I recently read an article that said some companies in the United States are offering Pet Bereavement days. I wholeheartedly support this movement and anyone who has ever had to say goodbye to a pet knows that it’s like losing a member of your family. A Canadian therapist agrees, she says, “In many cases, an employee can’t perform their best after the loss of a pet. They’re not focused. They’re just not fully there and need the time to grieve in order to be their best self again.” This was me.
We had a tabby cat named Scout who was the spitting image of his dad, Simba. He was born with intussusception, this is when part of the intestine telescopes inside of another one. He had multiple vet visits and was on special prescription food. In one year he must have visited the vet 30 times and that is not an exaggeration.We watched him like a hawk and I knew all of the symptoms of his illness. After a successful surgery and a little while of being symptom free, he suffered a set back, the intussusception returned. One summer morning after spending the night on the floor with Scout, I called my sister at 7 am, he wasn’t eating and seemed like he was sick again. She told me to meet her at the clinic. I assured myself that all he needed was his electrolytes back in order like the last time and that he would be fine. That was not the case…he was dying. I sat on the floor of the clinic in the back room and held him while I cried like a baby. He died in my arms and a part of my heart went with him. He was euthanized because there was NOTHING else we could do for him, the vet said that if we tried another surgery he wouldn’t make it through the anaesthetic. I didn’t want him to suffer and he had been through so much already. This was the hardest thing I had ever done. It was like losing a family member. We had been through SO much together and there were times where I would be up all night checking on him, or sleeping next to him on the floor, silently praying that he would be ok.
Even as I sit here and write this I start to cry. I miss him like crazy still every single day. He was my boy, my friend, my youngest of the litter. He was a fighter, a trooper and one hell of a tough little guy. I was so devastated after his death that I took 3 days off of work…I really appreciate my boss understanding my grief because essentially, everyone in the office went through it with me.
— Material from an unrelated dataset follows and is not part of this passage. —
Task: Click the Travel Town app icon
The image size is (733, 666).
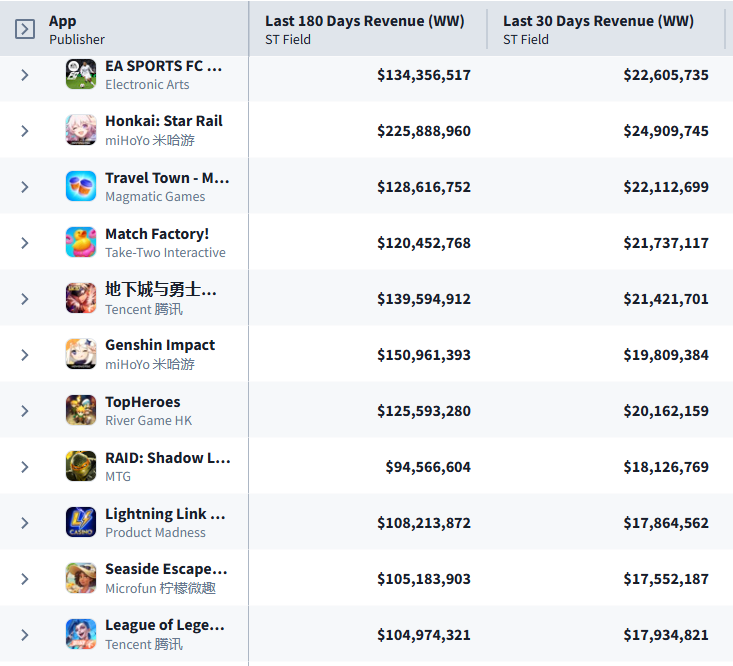Action: pos(81,187)
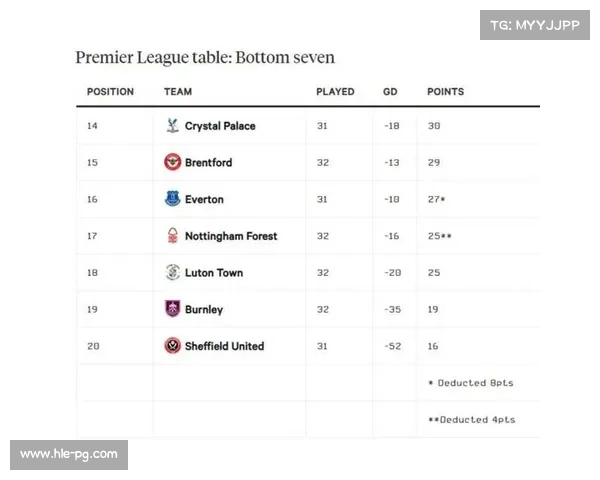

They held their breath when the vet called after Scout’s first surgery, they supported me when I came in a bit late because I had to drop him off before work at the vet, they were there through the hardest of times and were totally supportive. So YES! I agree 100% with companies offering pet bereavement days…it was like a part of me was gone and there was no way that I could’ve functioned at all. I could barely get out of bed as it was my heart was so broken.
Scout now rests in peace on our mantle in the living room where we spend most of our time. We have his photo on the wall with him and his brother Sebastien and his dad Simba watching over him. He still holds a very special place in our hearts and will remain there always.